= The Lighthouse, Colombo =

Bungalow in Sri Lanka

 The Lighthouse is a large bungalow (as mansions are referred to locally) in Colombo, Sri Lanka. At present it is owned by the Sri Lankan Government and houses the Lakshman Kadirgamar Institute of International Relations and Strategic Studies.

Located in the Cinnamon Gardens a suburb of Colombo, it was built by D. D. Pedris, contemporaneity style with a mixture of early twentieth century Ceylon architecture and British colonial architecture. It was acquired by the British Board of Trade in 1933 and was home to the Imperial Lighthouse Service of Ceylon and Minicoy until 1976, when it along with all of the lighthouses run by the Imperial Lighthouse Service was transferred to the Sri Lanka Navy.
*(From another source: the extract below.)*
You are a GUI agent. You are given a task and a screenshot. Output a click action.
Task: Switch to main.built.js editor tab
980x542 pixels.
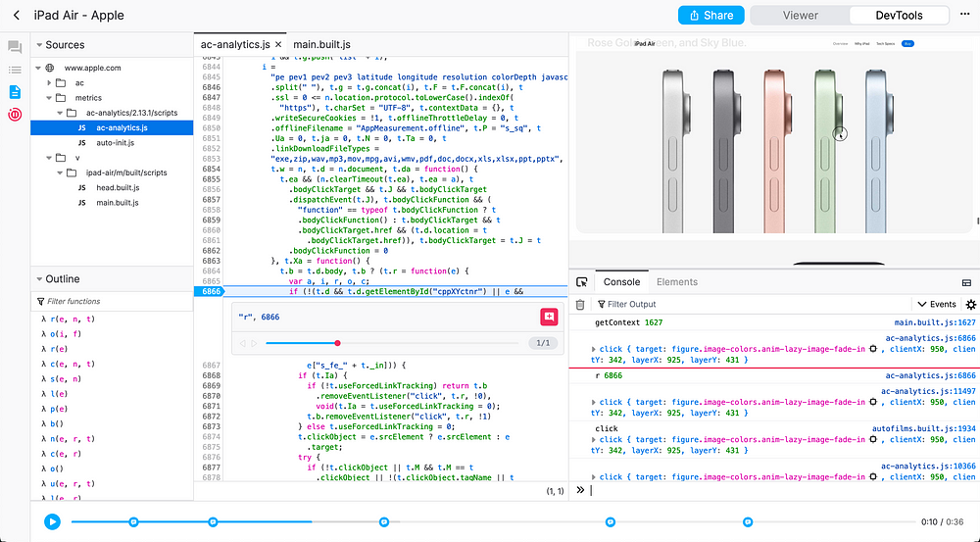321,45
Since the Navy came under the overview of the Ministry of External Affairs and Defence, when the ministry was split in 1977 the house was transferred to the Ministry of Foreign Affairs.

Since then it has been used for many functions, including serving as the official residence of then Lt Col Ranjan Wijeratne, Minister of Foreign Affairs until his assassination. Since 2006 it has been used for the Lakshman Kadirgamar Institute of International Relations and Strategic Studies.